Он положил буханку ей в руки.
– Это вы мне? – спросила она, не веря.
– Ну вам, конечно, – сказал он, переполненный жалостью и нежностью к её тонким рукам.
Она смотрела то на хлеб, то на него.
– Почему мне? – спросила она.
– А мне не надо… – забормотал он поспешно. – Я приезжий и опять уезжаю… У меня есть, и мне не надо.
И вдруг он увидел, что слёзы брызнули у неё из глаз на хлеб. И прежде чем он успел что-нибудь сообразить, она упала перед ним на колени.
Этого он уж никак не мог перенести. Он испуганно схватил её и поднял.
– Я дам вам ещё, ещё! – говорил он, засовывая банку консервов в карман её пальто. – Ешьте! Отчего вы не едите? – Он весь дрожал от волнения. – Съешьте кусочек хлеба – вам сразу станет лучше. Я вам дам ещё, у меня много…

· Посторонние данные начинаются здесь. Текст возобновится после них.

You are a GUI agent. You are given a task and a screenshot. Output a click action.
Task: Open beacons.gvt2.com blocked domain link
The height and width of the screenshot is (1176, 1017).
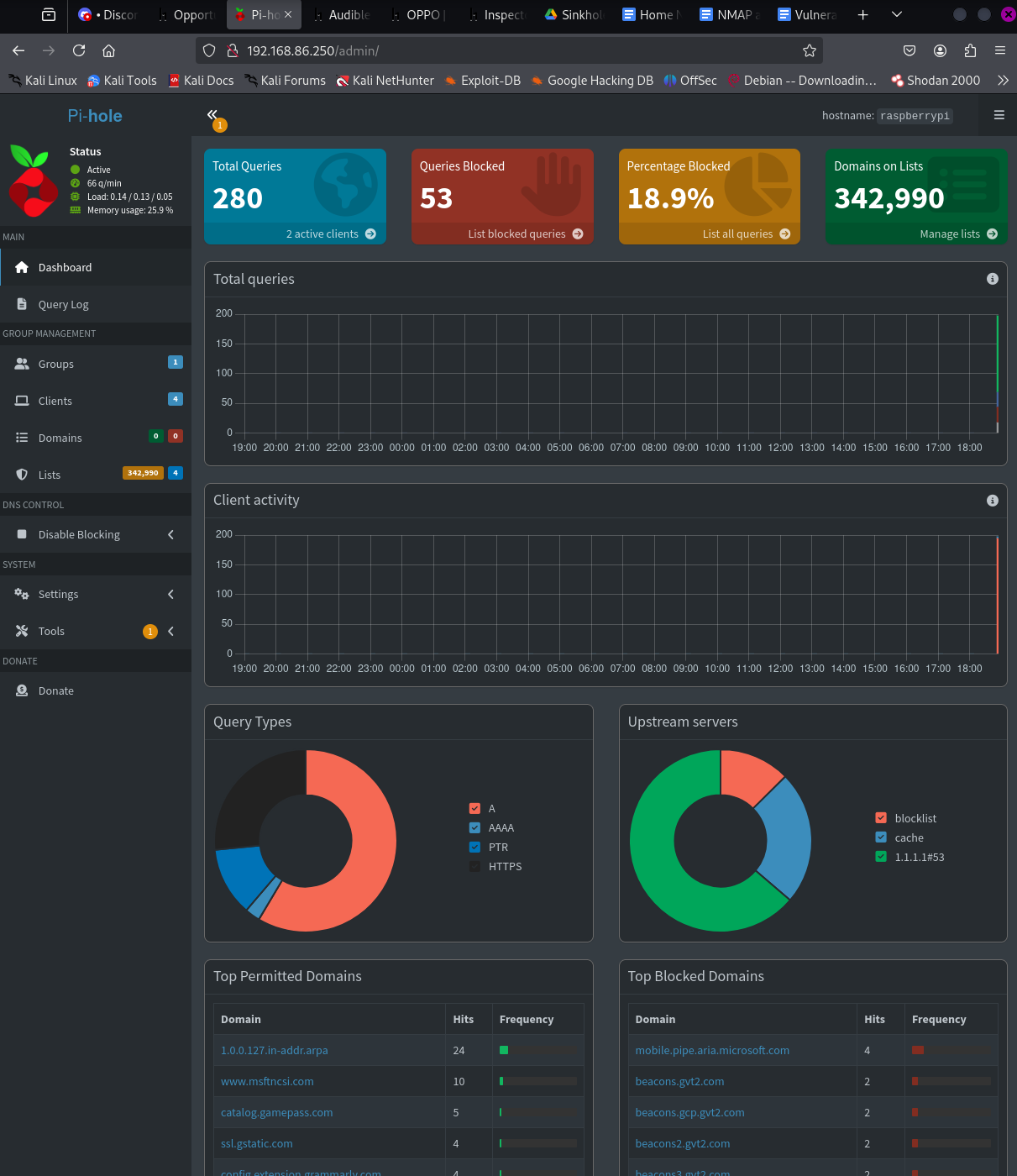[679, 1081]
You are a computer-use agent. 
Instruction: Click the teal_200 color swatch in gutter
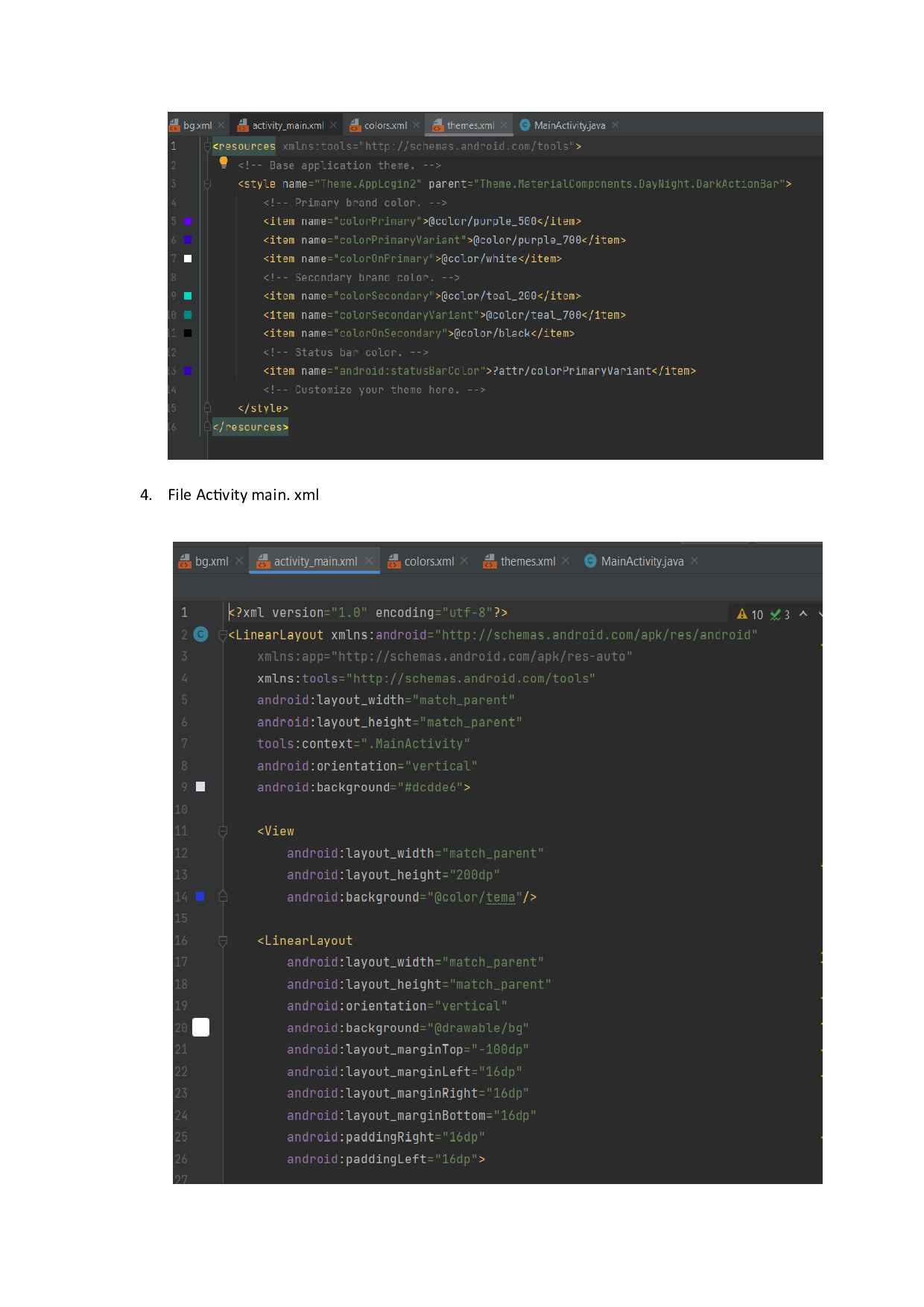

Ему ужасно хотелось, чтобы она тут же, при нём, начала есть. Но она спрятала буханку под пальто и замотала головой.
– Почему? – спросил он.
– Дети, – сказала она.
– У вас есть дети?
Она кивнула.
– Много?
– Двое.
– Где они?
– Дома.
– А куда же вы шли?
– Я убежала… Мне нечего было им дать…
Лунин нагнулся, связал свои мешки и поднял их на плечо.
– Пойдёмте, – сказал он. – Покажите, где вы живёте.
Он торопился, и она не поспевала за ним. Она старалась даже бежать. Он останавливался, чтобы подождать её, потому что не знал, куда идти. Когда ему казалось, что она вот-вот упадёт, он хватал её за локоть. Они вернулись на улицу Пестеля, прошли по ней до Литейного и перешли через Литейный. Быстро темнело. По узкой хрусткой тропочке пересекли они пустынную площадь, позади которой смутно белела большая церковь в чугунной ограде. Они прошли мимо церкви и свернули направо, на улицу Маяковского.
– Скоро? – спросил Лунин.
– Сейчас, – сказала она еле слышно.
«Дети…» – думал Лунин. Всё он мог перенести, смерть и мучения взрослых он мог перенести, но мучения детей перенести нельзя. Они вошли во двор. «Однако она далеко успела уйти… – думал он. – Живы ли они ещё?..»
– Здесь?.. Выше? – спрашивал он её, поднимаясь в темноте по незнакомой лестнице.
Обессиленная, она уже не могла отвечать ему. Он остановился на площадке и ждал её. Еле заметная во мраке, она, прижимая хлеб к груди, одолела наконец лестницу, поравнялась с ним и толкнула дверь квартиры. Дверь была не заперта.
Он вошёл в квартиру вслед за нею. Тут тьма была полная, – занавешены окна. В квартире оказалось ничуть не теплее, чем на лестнице. Он двигался в темноте только по слуху: слышал её шаги и шёл за нею. Они вошли ещё в какую-то дверь. И тут не теплее. Он с грохотом наткнулся на железную печурку и ушиб колено. Вероятно, пришли. Он опустил свои мешки на пол и полез в карман за электрическим фонариком.
Когда жёлтый кружок света побежал по стенам, ему показалось, что комната пуста.